Facing over $800,000 in fines from the California State Water Resource Control Board, San Juan Bautista is looking to regain its disadvantaged community (DAC) status from the state. By doing so, the city could leverage state help to upgrade its water system to become compliant.
If the city is not reclassified as a disadvantaged community, it could be required to pay the fines and improve its wastewater treatment plant without state help.
To this end, the San Juan Bautista City Council unanimously approved on Aug. 25 to contract with Applied Survey Research for $28,000 to conduct a household income survey.

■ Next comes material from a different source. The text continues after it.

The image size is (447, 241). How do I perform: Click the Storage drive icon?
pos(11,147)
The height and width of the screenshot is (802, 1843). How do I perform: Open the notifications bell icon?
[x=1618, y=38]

The city will look to be refunded if the survey concludes San Juan Bautista is a disadvantaged community.
City Manager Don Reynolds said the survey will be simply asking about the size of the household and its annual income.

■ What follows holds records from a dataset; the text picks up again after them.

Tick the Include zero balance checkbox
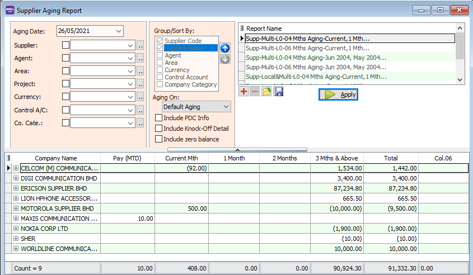Screen dimensions: 473x275 click(159, 139)
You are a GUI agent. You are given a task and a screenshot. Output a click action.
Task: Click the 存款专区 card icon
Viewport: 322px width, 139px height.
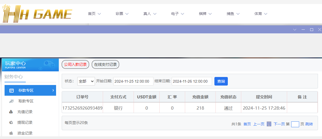click(x=12, y=91)
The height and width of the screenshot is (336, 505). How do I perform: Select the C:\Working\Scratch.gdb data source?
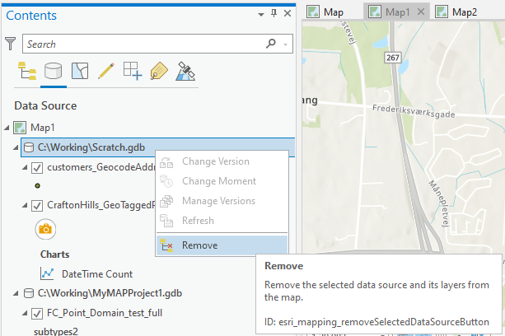click(90, 147)
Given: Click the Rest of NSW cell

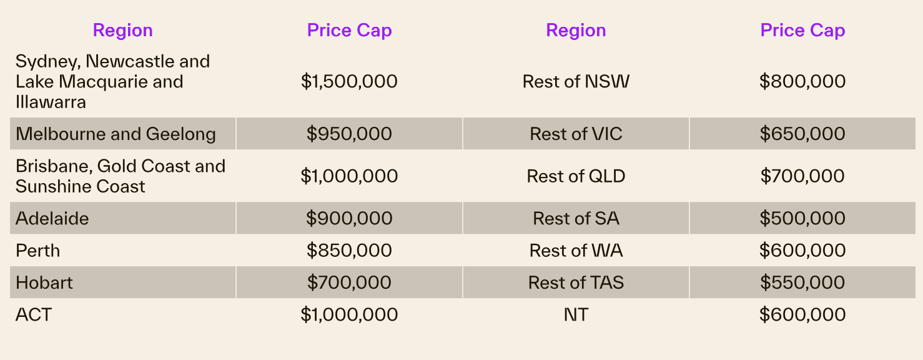Looking at the screenshot, I should pyautogui.click(x=576, y=82).
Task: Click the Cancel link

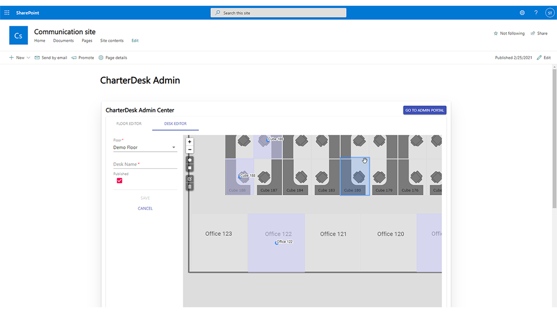Action: 145,208
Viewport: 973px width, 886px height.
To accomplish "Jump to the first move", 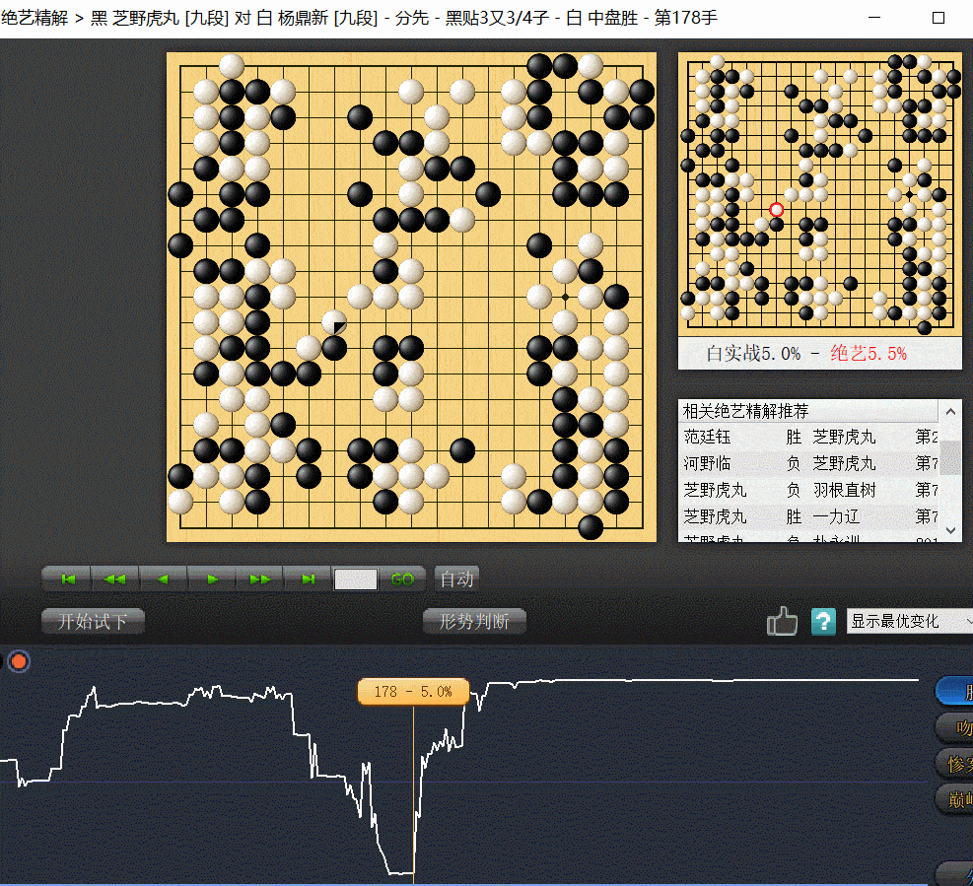I will tap(67, 579).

The survey needs to be random and receive responses from at least 60% of residents, Reynolds said. The agenda packet states the methodology was approved by the California Regional Water Quality Control Board and is expected to take five weeks.

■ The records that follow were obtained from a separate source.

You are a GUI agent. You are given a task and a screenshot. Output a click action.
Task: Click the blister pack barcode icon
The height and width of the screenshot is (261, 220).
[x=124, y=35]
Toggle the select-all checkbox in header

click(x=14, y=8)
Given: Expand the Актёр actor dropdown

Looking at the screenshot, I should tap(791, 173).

“We don’t need to see tax returns, we don’t need to see any financial data,” Reynolds said. “It will be completely up to the head of the household to help us with the response. That’s as specific as it gets.”
According to the agenda packet, the city has been considered a disadvantaged community since the 2008 financial crisis. San Juan Bautista has not held that status since 2019 when its unemployment rate decreased from over 10% to 3.5%.
In July, San Juan Bautista’s unemployment rate was 6.9%.
Reynolds said San Juan Bautista must meet one of three criteria to be considered a disadvantaged community—an unemployment rate above 10%, having a high poverty rate or having more than 50% of households earning below the median county income.
According to the U.S. Census Bureau, San Benito County’s median household income is $81,977 while San Juan Bautista’s is $79,375.
He said though San Juan Bautista’s unemployment rate shot up to 12% in April due to COVID-19, it fell subsequently below 10%.
The City Council first considered the contract on Aug. 18, however, only Councilman John Freeman voiced his support for the survey. Mayor Mary Edge and Councilwoman Leslie Jordan said they preferred to wait to get the updated unemployment rate.